Text excerpt START
1 gateway has 2 FW workers and the other one has 3. I would pick a number and use it on both members 🙂 

After changes I think you need to reboot to make it effective. 

0 Kudos
pepso100
Explorer

how can I do that? 

number of workers should be  always  number of cores -1 (SND), no?

 

0 Kudos
_Val_
Admin
Admin

By reading the comments here, it seems your boxes have different amount of CoreXL instances configured. run cpconfig and check there is any manual modifications were done. Set up the same amount of instances and rebote the members. This should clean up the issue.

0 Kudos
pepso100
Explorer

Hi Val,

thx for advice.

 

I did exactly what you said ( I setup 6 instances on both nodes via cpconfig and reboot them), and now it looks that number of CoreXL instantces are same but output is slightly different on GW_A and GW_B 

[Expert@gw_a:0]# fw ctl affinity -l
Interface eth0: CPU 0
Interface eth1: CPU 0
Interface eth2: CPU 0
Interface eth3: CPU 0
fw_0: CPU 5
fw_1: CPU 2
fw_2: CPU 2
fw_3: CPU 2
fw_4: CPU 2
fw_5: CPU 2
Daemon mpdaemon: CPU 2 5
Daemon fwd: CPU 2 5
Daemon scrub_cp_file_convertd: CPU 2 5
Daemon core_uploader: CPU 2 5
Daemon rtmd: CPU 2 5
Daemon rad: CPU 2 5
Daemon in.msd: CPU 2 5
Daemon pdpd: CPU 2 5
Daemon watermark_cp_file_convertd: CPU 2 5
Daemon lpd: CPU 2 5
Daemon scrubd: CPU 2 5
Daemon in.asessiond: CPU 2 5
Daemon scanengine_b: CPU 2 5
Daemon vpnd: CPU 2 5
Daemon cp_file_convertd: CPU 2 5
Daemon usrchkd: CPU 2 5
Daemon in.acapd: CPU 2 5
Daemon pepd: CPU 2 5
Daemon cprid: CPU 2 5
Daemon cpd: CPU 2 5

 

 

[Expert@gw_b:0]# fw ctl affinity -l
Interface eth0: CPU 0
Interface eth1: CPU 0
Interface eth2: CPU 0
Interface eth3: CPU 0
fw_0: CPU 5
fw_1: CPU 2
fw_2: CPU 4
fw_3: CPU 1
fw_4: CPU 3
fw_5: CPU 0

But I have still same issue.
Text excerpt END
== Tasks to perform ==
a) Rewrite the paragraph in the CoreXL forum thread that begins "By reading the comments here" as a short bulleted list that keeps its main facts.
b) In the CoreXL forum thread, how many instances did pepso100 set up on both nodes, and with which tool?
c) Continue the CoreXL forum thread from its last post.
Raw data START
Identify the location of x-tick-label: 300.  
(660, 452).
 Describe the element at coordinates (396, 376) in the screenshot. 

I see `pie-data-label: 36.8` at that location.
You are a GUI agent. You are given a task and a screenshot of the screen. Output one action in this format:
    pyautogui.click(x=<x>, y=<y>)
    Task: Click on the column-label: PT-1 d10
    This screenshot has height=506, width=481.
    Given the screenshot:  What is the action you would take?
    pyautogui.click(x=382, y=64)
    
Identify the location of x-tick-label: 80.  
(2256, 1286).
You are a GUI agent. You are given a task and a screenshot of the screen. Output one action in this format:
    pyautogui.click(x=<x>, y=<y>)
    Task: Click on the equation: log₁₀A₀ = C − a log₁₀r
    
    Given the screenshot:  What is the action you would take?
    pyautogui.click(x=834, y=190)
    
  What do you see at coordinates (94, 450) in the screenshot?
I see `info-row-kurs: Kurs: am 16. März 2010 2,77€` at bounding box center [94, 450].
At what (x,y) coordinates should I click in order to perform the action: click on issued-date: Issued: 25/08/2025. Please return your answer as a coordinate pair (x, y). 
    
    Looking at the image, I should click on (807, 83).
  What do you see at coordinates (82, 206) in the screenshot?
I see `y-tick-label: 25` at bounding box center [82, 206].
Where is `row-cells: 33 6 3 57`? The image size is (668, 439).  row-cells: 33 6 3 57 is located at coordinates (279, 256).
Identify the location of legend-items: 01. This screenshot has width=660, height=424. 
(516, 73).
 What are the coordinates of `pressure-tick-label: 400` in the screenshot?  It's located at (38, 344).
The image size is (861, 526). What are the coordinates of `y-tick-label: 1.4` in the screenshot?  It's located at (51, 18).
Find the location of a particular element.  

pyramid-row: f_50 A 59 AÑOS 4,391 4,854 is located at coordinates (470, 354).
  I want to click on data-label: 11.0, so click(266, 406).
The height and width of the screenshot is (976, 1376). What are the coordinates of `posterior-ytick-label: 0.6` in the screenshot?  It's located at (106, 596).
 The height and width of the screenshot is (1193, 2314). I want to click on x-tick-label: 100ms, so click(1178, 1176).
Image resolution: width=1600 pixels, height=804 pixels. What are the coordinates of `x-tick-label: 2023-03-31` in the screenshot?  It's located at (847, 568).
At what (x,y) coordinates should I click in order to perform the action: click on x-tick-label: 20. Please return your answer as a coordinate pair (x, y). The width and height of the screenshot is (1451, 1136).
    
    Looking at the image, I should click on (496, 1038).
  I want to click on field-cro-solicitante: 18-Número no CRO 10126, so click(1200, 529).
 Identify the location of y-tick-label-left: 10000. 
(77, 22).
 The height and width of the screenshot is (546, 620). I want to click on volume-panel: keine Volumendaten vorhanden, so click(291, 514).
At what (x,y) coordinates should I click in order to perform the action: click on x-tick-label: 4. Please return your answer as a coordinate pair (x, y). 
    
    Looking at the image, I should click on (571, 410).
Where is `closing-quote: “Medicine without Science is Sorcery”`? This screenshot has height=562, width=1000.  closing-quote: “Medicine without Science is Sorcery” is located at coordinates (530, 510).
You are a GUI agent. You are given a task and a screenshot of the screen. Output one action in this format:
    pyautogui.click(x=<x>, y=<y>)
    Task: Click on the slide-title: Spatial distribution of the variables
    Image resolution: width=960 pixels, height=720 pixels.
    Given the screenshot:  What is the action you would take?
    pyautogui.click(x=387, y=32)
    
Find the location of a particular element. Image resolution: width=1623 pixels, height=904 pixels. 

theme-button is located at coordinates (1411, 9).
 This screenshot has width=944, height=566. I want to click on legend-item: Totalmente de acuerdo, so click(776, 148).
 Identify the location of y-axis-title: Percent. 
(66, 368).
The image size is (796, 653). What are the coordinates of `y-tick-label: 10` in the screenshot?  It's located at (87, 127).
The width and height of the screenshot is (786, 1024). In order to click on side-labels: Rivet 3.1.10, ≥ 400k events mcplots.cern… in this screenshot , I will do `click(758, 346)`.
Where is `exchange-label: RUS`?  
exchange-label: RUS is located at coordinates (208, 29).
Raw data END
== Response list ==
a)
- The comments suggest the boxes have different numbers of CoreXL instances configured.
- Run cpconfig and check whether any manual modifications were made.
- Set up the same number of instances on both and reboot the members.
- This should clean up the issue.

b) Six instances, set up via cpconfig.

c)
[Expert@gw_a:0]# cphaprob state

Cluster Mode: High Availability (Active Up) with IGMP Membership

ID Unique Address Assigned Load State Name

1 (local) 169.254.0.2 100% ACTIVE(!) gwA
2 169.254.0.1 0% DOWN gwB


Active PNOTEs: COREXL

Last member state change event:
Event Code: CLUS-113905
State change: STANDBY -> ACTIVE(!)
Reason for state change: Mismatch in the number of CoreXL FW instances has been detected
Event time: Thu Nov 24 15:06:52 2022

Last cluster failover event:
Transition to new ACTIVE: Member 2 -> Member 1
Reason: Mismatch in the number of CoreXL FW instances has been detected
Event time: Thu Nov 24 15:06:52 2022

Cluster failover count:
Failover counter: 1
Time of counter reset: Thu Nov 24 15:06:17 2022 (reboot)

0 Kudos
Ilya_Yusupov
Employee
Employee

Hi @pepso100 ,

 

Based on your last output i can only a guess that one member running in user space mode while the second one i kernel mode.

You can validate through cpconfig, under corexl section.

0 Kudos
pepso100
Explorer

Hi Ilya,

 

Where in cpconfig I can see if I am in kernel mode or user space mode?

Thank you.

gw_b> cpconfig
This program will let you re-configure
your Check Point products configuration.


Configuration Options:
----------------------
(1) Licenses and contracts
(2) SNMP Extension
(3) PKCS#11 Token
(4) Random Pool
(5) Secure Internal Communication
(6) Disable cluster membership for this gateway
(7) Enable Check Point Per Virtual System State
(8) Enable Check Point ClusterXL for Bridge Active/Standby
(9) Check Point CoreXL
(10) Automatic start of Check Point Products

(11) Exit

Enter your choice (1-11) :9

 

Configuring Check Point CoreXL...
=================================


CoreXL is currently enabled with 6 IPv4 firewall instances.

(1) Change the number of firewall instances
(2) Disable Check Point CoreXL

0 Kudos
Ilya_Yusupov
Employee
Employee

Sorry i forgot to ask first which version you are running as the option is there in R81.10.

0 Kudos
pepso100
Explorer

yes u right, I am running on R81.10

0 Kudos
_Val_
Admin
Admin

this is not what I asked you to do. run cpconfig and show us what you have in corexl on both members.

0 Kudos
pepso100
Explorer

Hi Valeri,

 

1.

in your original post you wrote: "Set up the same amount of instances and rebote the members" .. .so I did it.

So now  I am little bit confused  by your reply "this is not what I asked you to do".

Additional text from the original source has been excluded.